On the question of whether a person stood to gain, (paragraph 43(6) see above), the police and the reviewing prosecutor should adopt a common sense approach. It is possible that the suspect may gain some benefit - financial or otherwise - from the resultant suicide of the victim after his or her act of encouragement or assistance. The critical element is the motive behind the suspect's act. If it is shown that compassion was the only driving force behind his or her actions, the fact that the suspect may have gained some benefit will not usually be treated as a factor tending in favour of prosecution. However, each case must be considered on its own merits and on its own facts.
Public interest factors tending against prosecution
A prosecution is less likely to be required if:
1. the victim had reached a voluntary, clear, settled and informed decision to commit suicide;
2. the suspect was wholly motivated by compassion;
3. the actions of the suspect, although sufficient to come within the definition of the offence, were of only minor encouragement or assistance;
4. the suspect had sought to dissuade the victim from taking the course of action which resulted in his or her suicide;
5. the actions of the suspect may be characterised as reluctant encouragement or assistance in the face of a determined wish on the part of the victim to commit suicide;
6. the suspect reported the victim's suicide to the police and fully assisted them in their enquiries into the circumstances of the suicide or the attempt and his or her part in providing encouragement or assistance.

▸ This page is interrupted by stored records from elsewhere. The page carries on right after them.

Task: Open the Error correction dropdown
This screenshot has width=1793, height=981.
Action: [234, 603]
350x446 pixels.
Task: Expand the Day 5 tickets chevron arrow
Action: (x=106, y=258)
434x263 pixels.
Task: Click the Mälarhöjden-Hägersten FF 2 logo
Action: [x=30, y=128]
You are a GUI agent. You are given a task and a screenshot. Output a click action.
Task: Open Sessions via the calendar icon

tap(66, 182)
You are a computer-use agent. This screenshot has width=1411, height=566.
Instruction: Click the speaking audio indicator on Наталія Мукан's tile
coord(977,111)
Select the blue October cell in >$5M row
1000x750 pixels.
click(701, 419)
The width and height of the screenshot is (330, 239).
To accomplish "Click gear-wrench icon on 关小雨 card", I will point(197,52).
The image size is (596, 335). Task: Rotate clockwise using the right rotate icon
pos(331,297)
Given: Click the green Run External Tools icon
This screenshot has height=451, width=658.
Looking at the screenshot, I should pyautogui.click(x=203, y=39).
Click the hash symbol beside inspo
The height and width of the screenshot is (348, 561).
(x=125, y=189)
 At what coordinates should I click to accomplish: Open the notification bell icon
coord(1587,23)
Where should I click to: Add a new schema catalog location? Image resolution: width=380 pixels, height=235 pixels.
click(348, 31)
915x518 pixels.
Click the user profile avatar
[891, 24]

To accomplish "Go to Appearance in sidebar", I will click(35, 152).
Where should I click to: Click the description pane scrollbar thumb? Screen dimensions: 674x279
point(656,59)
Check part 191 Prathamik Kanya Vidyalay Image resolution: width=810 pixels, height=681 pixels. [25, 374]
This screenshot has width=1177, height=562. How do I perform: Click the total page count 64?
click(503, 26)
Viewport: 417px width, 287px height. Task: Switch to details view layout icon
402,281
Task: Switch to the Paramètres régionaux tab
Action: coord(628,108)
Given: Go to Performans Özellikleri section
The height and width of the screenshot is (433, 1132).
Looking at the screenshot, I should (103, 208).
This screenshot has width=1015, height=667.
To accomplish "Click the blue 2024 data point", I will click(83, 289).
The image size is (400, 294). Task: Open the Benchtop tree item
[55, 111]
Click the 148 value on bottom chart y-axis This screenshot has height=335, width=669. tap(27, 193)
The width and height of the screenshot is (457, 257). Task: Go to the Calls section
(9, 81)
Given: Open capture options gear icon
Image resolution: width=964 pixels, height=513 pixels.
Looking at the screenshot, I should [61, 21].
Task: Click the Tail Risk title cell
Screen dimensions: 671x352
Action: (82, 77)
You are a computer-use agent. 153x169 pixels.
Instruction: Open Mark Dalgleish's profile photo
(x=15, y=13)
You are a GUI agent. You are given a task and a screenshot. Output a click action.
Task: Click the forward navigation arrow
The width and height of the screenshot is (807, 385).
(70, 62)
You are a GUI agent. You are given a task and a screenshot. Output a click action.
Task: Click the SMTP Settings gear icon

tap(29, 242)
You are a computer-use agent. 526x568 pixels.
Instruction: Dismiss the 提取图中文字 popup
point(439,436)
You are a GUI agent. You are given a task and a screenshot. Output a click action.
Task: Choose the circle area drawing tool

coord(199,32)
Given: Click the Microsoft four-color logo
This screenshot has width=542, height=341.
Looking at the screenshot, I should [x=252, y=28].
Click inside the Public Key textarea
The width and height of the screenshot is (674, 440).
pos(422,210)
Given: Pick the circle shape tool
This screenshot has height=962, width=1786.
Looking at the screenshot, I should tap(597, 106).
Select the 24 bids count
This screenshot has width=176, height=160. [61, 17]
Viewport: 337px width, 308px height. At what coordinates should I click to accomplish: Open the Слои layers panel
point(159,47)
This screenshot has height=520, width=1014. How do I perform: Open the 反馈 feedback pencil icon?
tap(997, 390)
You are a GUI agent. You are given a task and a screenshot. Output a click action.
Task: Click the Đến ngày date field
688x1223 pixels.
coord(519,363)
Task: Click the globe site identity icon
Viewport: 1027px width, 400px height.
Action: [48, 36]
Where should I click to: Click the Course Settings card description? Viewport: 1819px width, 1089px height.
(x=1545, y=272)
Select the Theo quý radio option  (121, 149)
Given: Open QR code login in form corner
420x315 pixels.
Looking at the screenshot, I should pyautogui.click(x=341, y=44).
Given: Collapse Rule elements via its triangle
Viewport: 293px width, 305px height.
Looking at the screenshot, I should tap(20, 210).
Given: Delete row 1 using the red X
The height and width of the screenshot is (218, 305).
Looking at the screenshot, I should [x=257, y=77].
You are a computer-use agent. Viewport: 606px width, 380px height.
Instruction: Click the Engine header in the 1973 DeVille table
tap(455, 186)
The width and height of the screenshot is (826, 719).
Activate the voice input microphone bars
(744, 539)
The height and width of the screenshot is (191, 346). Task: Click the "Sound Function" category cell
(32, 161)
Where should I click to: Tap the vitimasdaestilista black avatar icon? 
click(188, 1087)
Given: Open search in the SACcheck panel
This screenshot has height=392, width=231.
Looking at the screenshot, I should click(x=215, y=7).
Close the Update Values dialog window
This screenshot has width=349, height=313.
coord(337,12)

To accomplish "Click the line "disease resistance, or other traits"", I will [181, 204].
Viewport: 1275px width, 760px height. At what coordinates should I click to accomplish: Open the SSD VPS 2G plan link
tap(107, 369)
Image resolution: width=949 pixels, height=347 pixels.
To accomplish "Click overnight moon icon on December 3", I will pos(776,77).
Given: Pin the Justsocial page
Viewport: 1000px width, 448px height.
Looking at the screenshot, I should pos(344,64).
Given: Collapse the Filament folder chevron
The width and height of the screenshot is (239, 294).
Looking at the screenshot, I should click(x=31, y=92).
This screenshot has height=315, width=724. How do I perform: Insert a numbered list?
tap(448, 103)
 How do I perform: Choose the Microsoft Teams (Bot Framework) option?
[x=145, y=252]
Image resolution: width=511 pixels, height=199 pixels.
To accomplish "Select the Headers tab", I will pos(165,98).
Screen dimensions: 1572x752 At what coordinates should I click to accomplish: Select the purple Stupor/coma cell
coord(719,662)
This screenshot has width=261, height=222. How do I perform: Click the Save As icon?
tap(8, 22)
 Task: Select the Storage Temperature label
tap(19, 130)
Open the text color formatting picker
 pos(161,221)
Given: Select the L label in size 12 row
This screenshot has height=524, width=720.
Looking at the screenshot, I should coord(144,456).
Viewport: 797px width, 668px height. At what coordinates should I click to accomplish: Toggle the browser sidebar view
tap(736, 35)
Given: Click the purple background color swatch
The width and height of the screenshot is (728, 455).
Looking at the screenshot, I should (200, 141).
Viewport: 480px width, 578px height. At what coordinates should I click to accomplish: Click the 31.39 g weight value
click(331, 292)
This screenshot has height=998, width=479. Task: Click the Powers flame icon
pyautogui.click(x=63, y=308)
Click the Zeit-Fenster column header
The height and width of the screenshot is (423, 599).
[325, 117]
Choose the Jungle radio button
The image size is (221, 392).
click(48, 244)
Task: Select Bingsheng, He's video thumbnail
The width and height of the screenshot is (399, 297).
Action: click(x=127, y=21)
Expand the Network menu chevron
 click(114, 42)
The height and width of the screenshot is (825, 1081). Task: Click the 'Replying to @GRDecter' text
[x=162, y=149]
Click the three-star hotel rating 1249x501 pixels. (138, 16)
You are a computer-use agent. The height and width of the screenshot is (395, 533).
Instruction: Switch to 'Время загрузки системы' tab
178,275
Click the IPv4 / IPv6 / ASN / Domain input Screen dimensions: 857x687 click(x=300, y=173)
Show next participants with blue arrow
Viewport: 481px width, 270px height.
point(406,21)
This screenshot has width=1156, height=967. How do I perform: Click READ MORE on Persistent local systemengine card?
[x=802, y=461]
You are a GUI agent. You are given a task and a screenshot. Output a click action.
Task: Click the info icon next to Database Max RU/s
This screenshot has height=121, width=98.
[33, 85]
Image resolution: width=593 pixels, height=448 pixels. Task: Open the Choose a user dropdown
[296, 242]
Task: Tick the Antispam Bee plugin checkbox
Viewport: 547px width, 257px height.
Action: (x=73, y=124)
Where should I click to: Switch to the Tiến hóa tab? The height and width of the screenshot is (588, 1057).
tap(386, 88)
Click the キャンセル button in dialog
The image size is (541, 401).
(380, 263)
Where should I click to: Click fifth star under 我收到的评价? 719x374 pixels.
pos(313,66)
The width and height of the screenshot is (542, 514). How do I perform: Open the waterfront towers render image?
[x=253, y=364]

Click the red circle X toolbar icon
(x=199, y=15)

The evidence to support these factors must be sufficiently close in time to the encouragement or assistance to allow the prosecutor reasonably to infer that the factors remained operative at that time. This is particularly important at the start of the specific chain of events that immediately led to the suicide or the attempt.
These lists of public interest factors are not exhaustive and each case must be considered on its own facts and on its own merits.